Fahrrad geklaut:Ein Brief an die Polizei

19-Jähriger muss sich laut Urteil schriftlich entschuldigen

Von Ekkehard Müller-Jentsch

Ob diese Erziehungsmaßnahme fruchtet? Ein Münchner Amtsrichter hat einen klauenden und pöbelnden 19-jährigen Schüler nicht als jungen Erwachsenen verurteilt, sondern als unreifen Jugendlichen und ihn wegen Diebstahls und Beleidigung zu 48 Stunden gemeinnütziger Arbeit verurteilt. Der 19-Jährige muss einen Entschuldigungsbrief an die Polizei schreiben.

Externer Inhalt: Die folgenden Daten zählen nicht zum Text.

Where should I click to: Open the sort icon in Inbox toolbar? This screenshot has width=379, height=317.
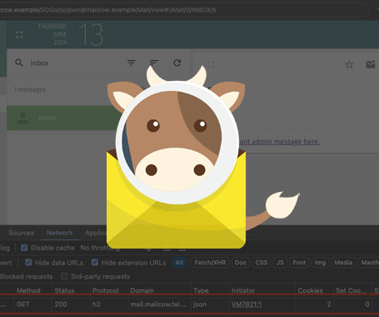[x=154, y=63]
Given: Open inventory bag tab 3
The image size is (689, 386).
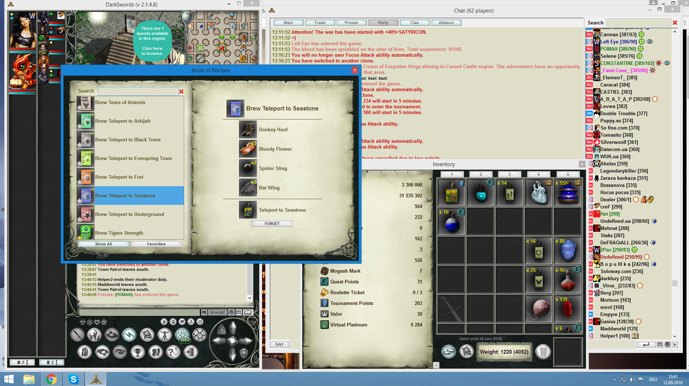Looking at the screenshot, I should coord(509,174).
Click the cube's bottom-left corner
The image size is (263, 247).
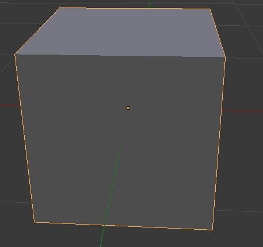[35, 222]
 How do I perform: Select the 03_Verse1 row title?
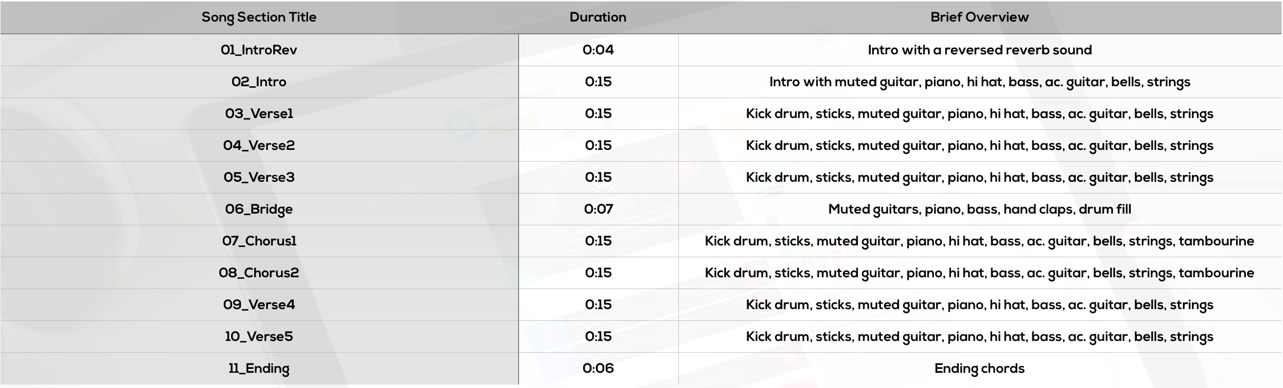pos(258,114)

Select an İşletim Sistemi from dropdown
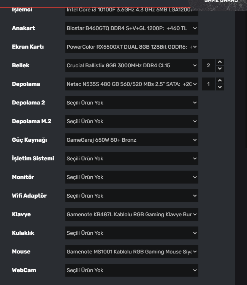131,158
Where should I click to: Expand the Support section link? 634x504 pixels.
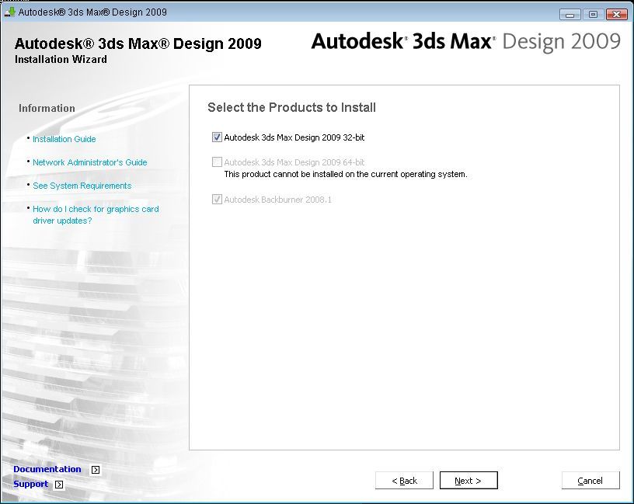pyautogui.click(x=31, y=484)
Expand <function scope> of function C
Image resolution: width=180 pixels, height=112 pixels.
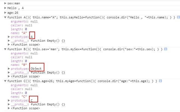coord(9,108)
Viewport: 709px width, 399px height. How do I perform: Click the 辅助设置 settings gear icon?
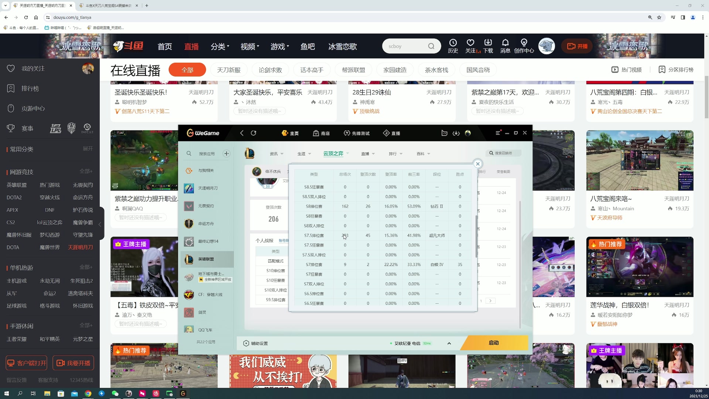coord(246,343)
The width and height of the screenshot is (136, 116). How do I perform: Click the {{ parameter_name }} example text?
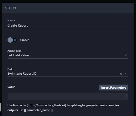tap(38, 110)
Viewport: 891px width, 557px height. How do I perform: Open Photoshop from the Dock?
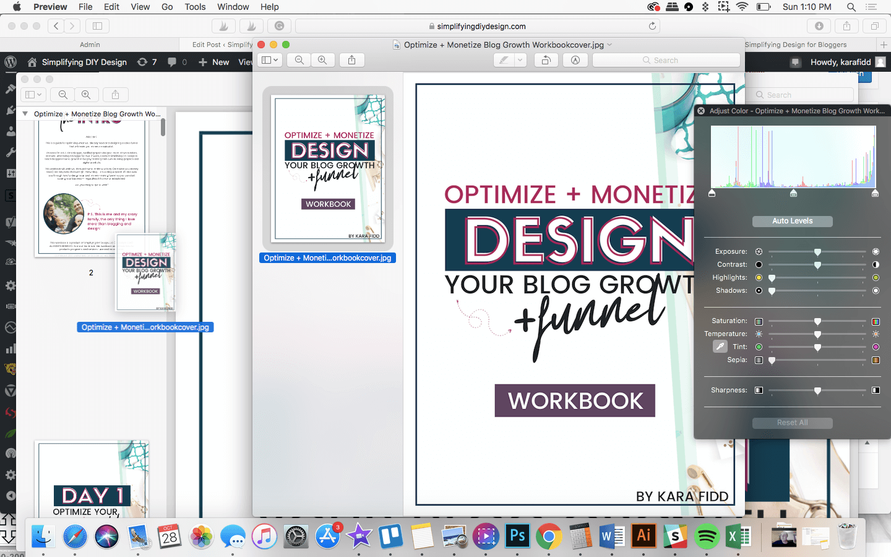pos(517,536)
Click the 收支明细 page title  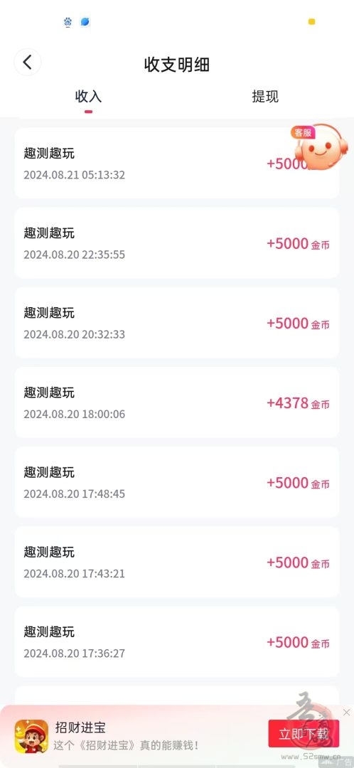point(177,65)
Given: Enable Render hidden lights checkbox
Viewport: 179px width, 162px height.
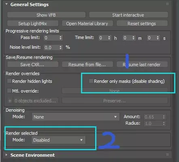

Der Schüler hatte im Juni nachts am S-Bahnhof Planegg ein Damenfahrrad im Wert von 200 Euro gestohlen. "Ich hatte mir ein paar Bier gekauft", sagte er nun vor Gericht. Dann habe er den Bus verpasst. Bei den Fahrradständern fand er ein unabgesperrtes Rad. "Das habe ich dann genommen und wurde direkt von den Polizisten angehalten", erklärte der 19-Jährige dem Jugendrichter. Den Beamten begegnete er großmäulig und ablehnend und verlangte, dass sie ihn sofort nach Hause fahren. Als die Beamten dies ablehnten, gab er ihnen lautstark zu verstehen, dass es sein Recht sei, von "unnötigen Polizisten" heimgebracht zu werden." Einen Polizisten beleidigte er, indem er mit seiner linken Hand seine Unterlippe herunterzog und mit dem Zeigefinger der rechten Hand auf den in der Lippeninnenseite eintätowierten Schriftzug "ACAB" (all cops are bastards) deutete und dazu sagte: "Das sind Sie".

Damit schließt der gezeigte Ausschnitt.